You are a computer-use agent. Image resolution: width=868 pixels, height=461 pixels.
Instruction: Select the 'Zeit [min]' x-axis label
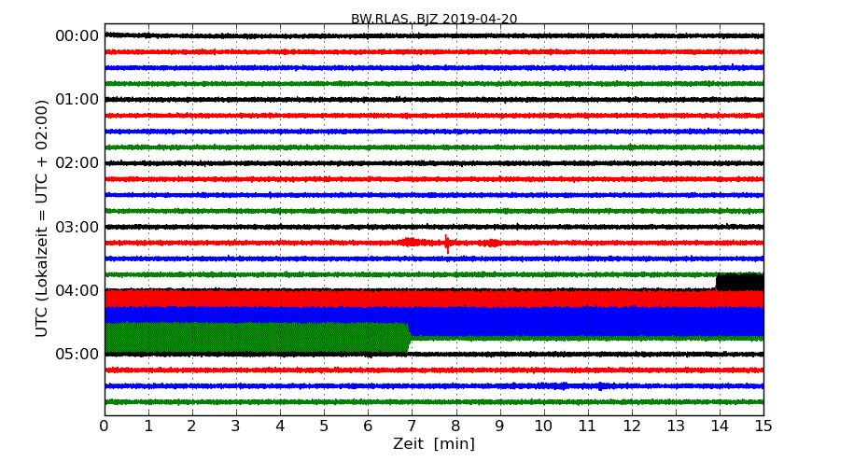(x=434, y=444)
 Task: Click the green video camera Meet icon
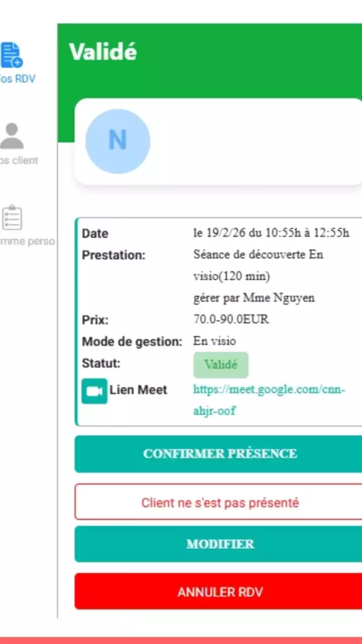94,390
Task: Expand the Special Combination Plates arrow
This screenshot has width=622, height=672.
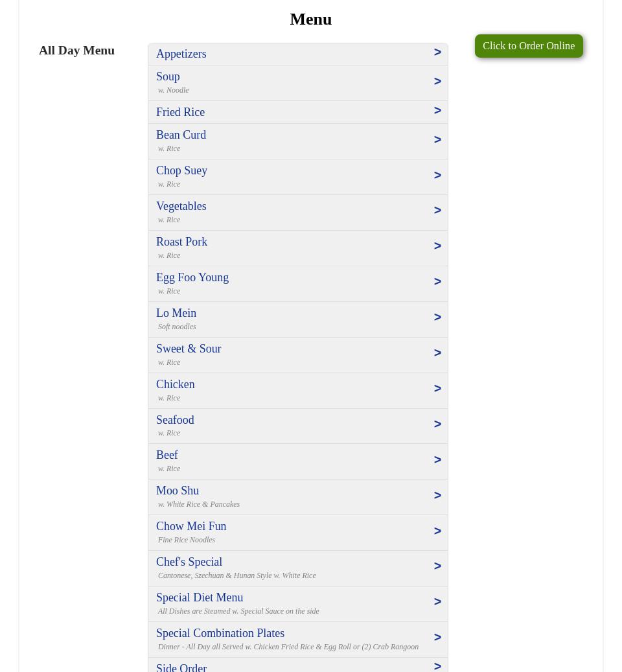Action: (437, 638)
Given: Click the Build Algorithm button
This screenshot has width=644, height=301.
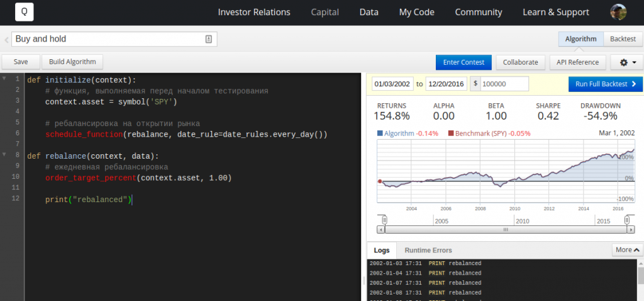Looking at the screenshot, I should point(72,62).
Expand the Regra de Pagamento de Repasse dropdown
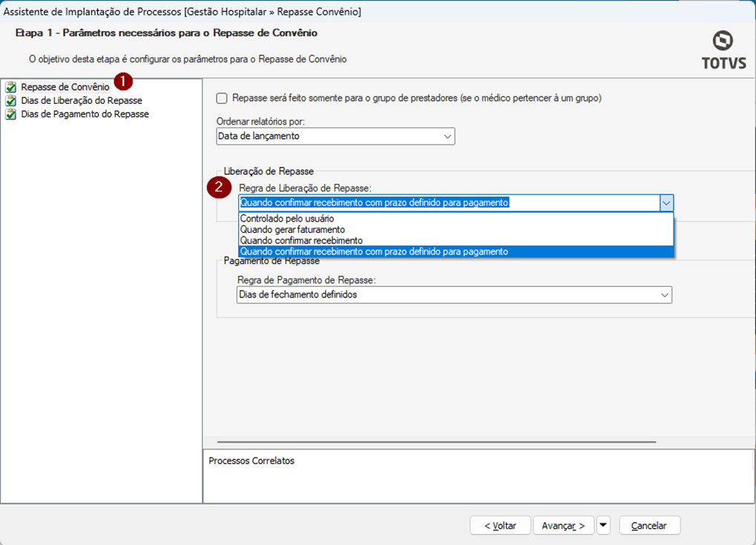This screenshot has height=545, width=756. pyautogui.click(x=664, y=295)
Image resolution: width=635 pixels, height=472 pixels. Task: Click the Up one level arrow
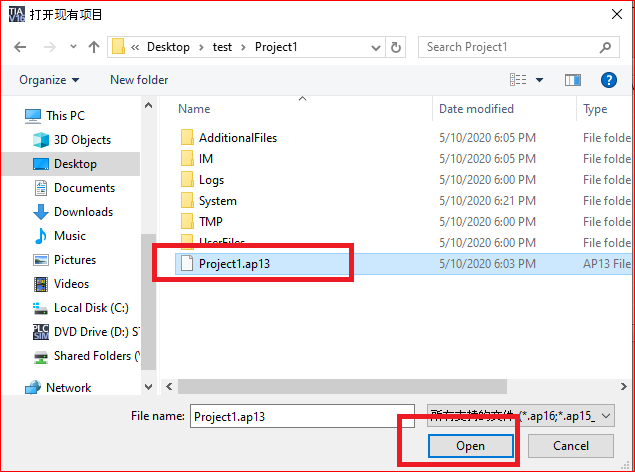coord(94,47)
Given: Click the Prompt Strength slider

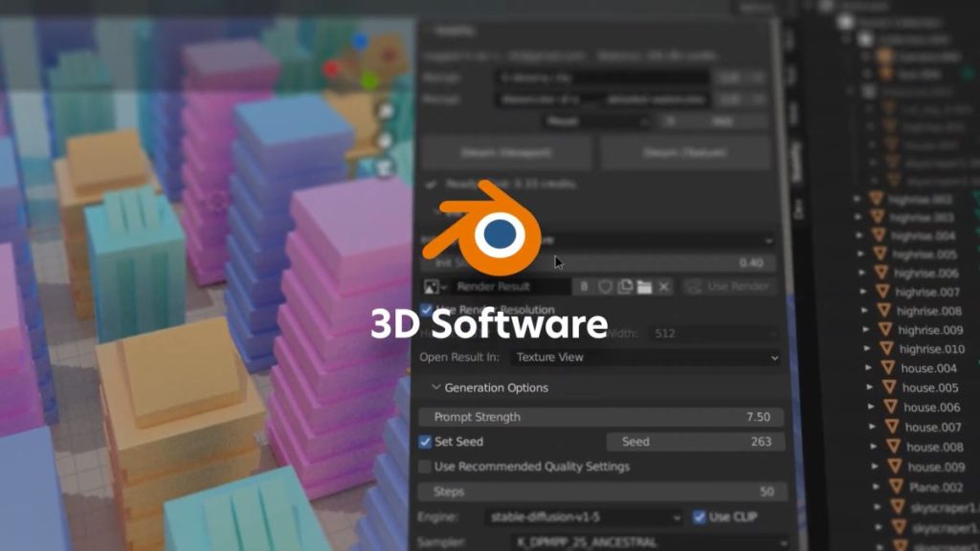Looking at the screenshot, I should coord(601,417).
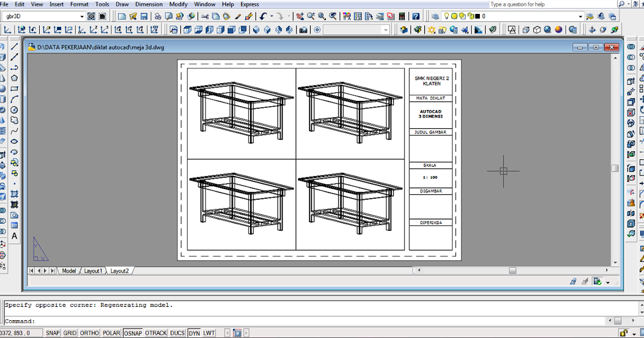The image size is (644, 338).
Task: Select the Circle drawing tool
Action: tap(14, 109)
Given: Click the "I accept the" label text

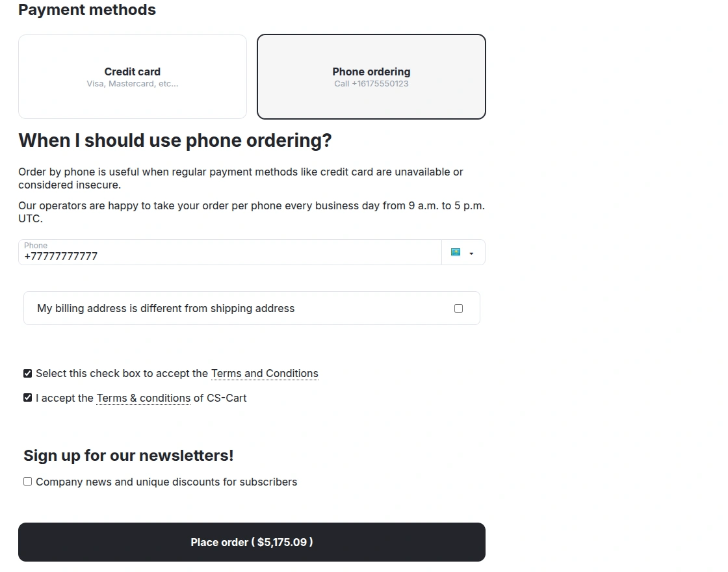Looking at the screenshot, I should [65, 398].
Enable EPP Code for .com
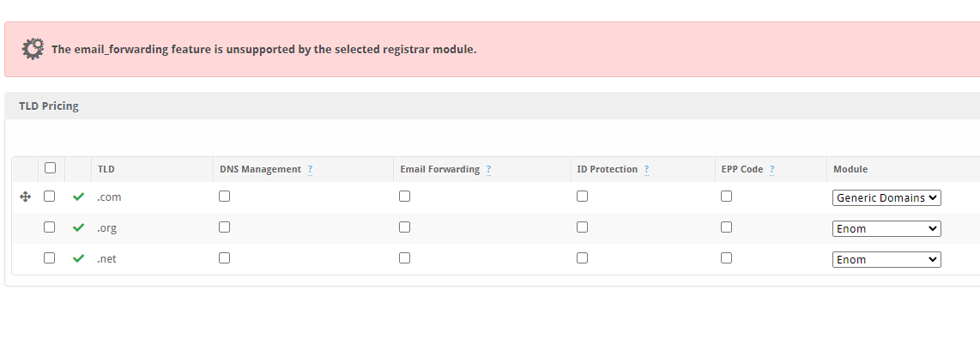This screenshot has height=339, width=980. pyautogui.click(x=726, y=197)
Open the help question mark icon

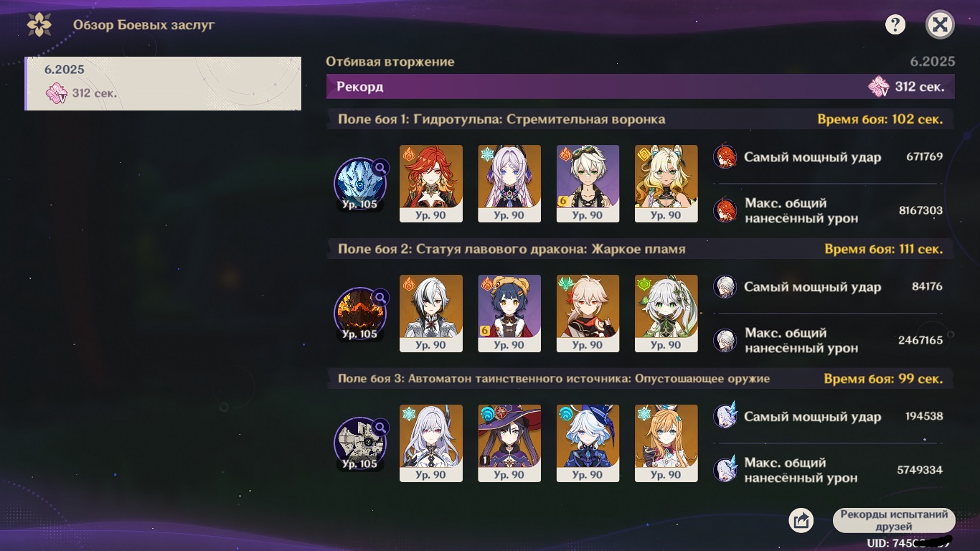[895, 25]
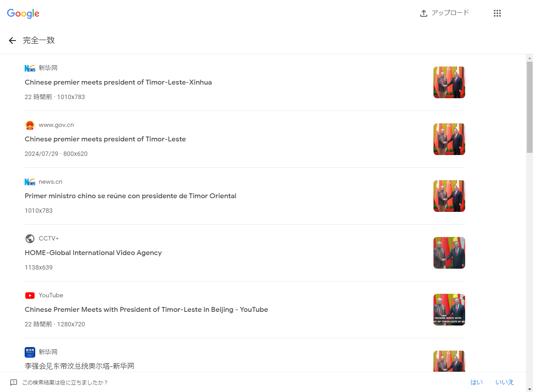Open 'Chinese premier meets president of Timor-Leste-Xinhua'
The height and width of the screenshot is (392, 533).
point(118,82)
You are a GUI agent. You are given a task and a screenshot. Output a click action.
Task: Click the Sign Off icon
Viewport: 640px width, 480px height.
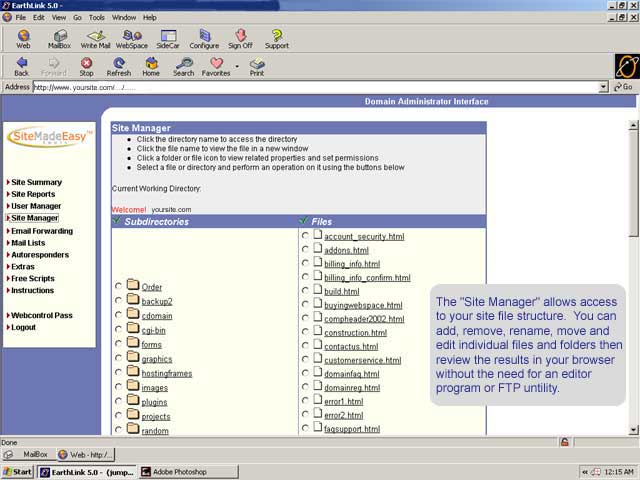pyautogui.click(x=240, y=38)
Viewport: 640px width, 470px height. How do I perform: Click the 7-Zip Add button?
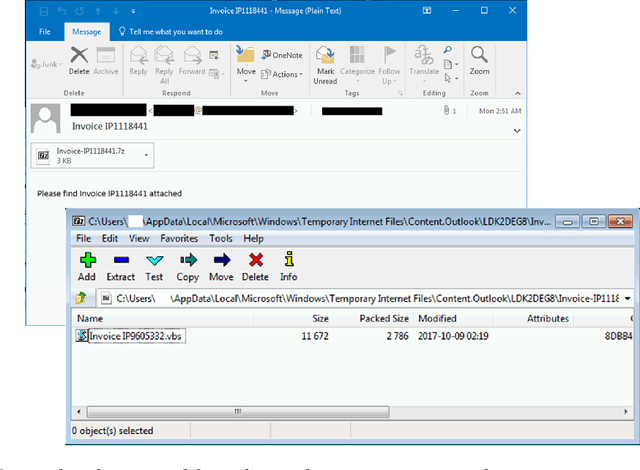click(86, 265)
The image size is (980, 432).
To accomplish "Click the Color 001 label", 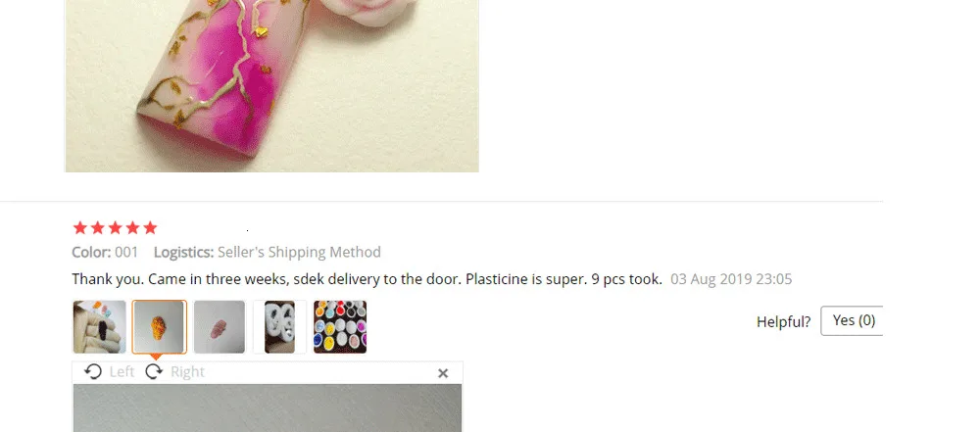I will [105, 252].
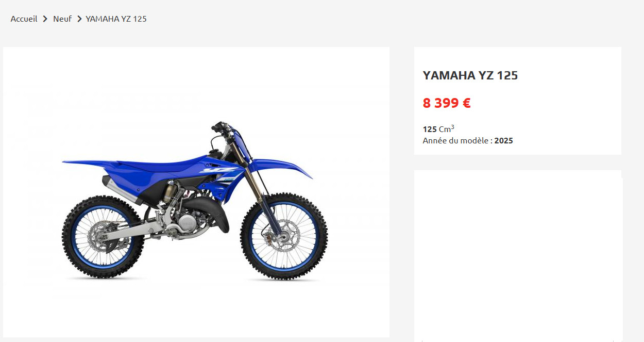Select the 125 Cm3 engine size text

tap(438, 129)
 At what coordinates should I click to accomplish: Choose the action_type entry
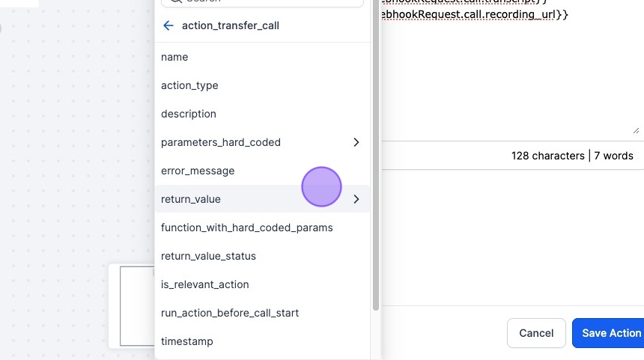189,85
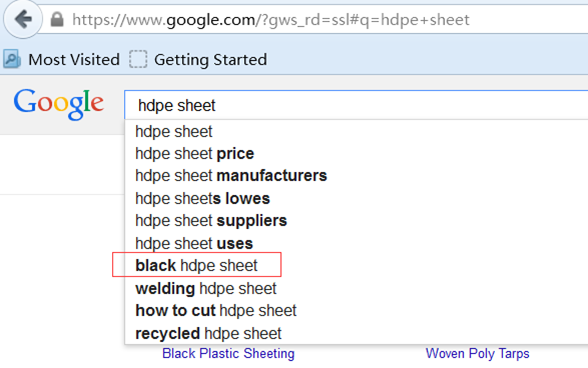Click the Google logo
This screenshot has width=588, height=368.
[x=59, y=104]
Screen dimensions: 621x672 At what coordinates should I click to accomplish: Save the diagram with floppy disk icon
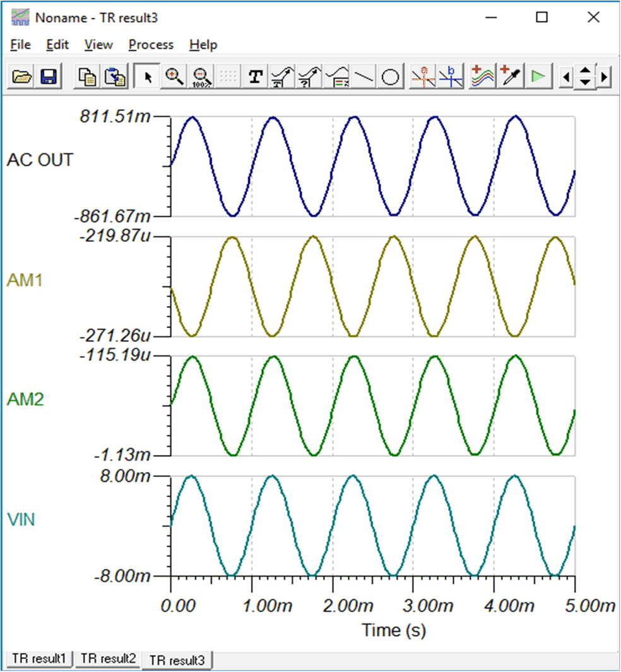pos(49,77)
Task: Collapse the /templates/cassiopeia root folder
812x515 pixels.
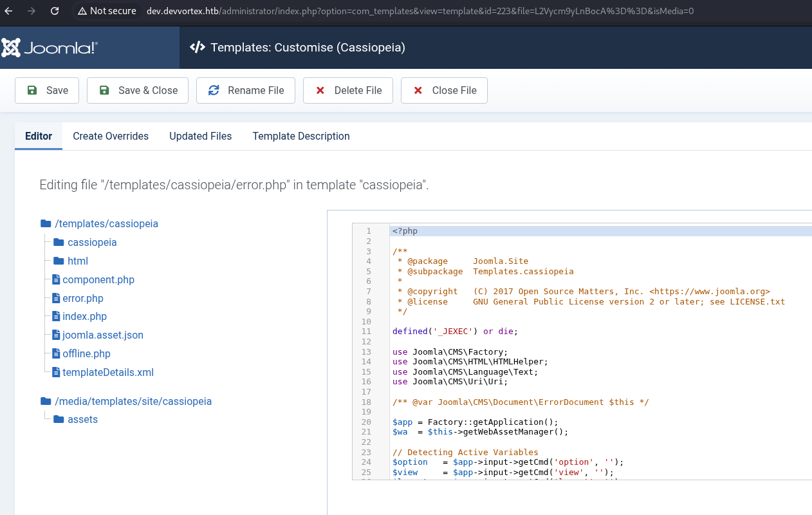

***

(Directions): Only the lines from the one containing "Screen dimensions: 621x672" through the final line of the data should be given again, exactly and without pictures.

(Exercise solution):
Screen dimensions: 621x672 At what coordinates should I click to accomplish: Save the diagram with floppy disk icon
pos(49,77)
Task: Collapse the /templates/cassiopeia root folder
812x515 pixels.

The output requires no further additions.